§ **Instructions for the task**: The answer is the set of lines that include "computer", copied from the data below.

Dataset entries
↓

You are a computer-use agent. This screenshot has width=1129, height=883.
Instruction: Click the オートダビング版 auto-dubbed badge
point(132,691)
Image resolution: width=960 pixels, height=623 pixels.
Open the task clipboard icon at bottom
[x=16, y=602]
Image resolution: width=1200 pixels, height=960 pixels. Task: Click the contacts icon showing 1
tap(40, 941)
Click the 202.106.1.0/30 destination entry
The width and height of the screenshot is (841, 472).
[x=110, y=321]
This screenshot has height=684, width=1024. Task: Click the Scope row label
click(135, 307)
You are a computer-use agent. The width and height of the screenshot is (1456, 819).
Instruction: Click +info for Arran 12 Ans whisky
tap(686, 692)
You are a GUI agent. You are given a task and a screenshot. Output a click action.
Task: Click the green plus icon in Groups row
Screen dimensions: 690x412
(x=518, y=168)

↑

§ **Output of the task**:
You are a computer-use agent. This screenshot has width=1129, height=883.
You are a computer-use agent. The width and height of the screenshot is (1456, 819).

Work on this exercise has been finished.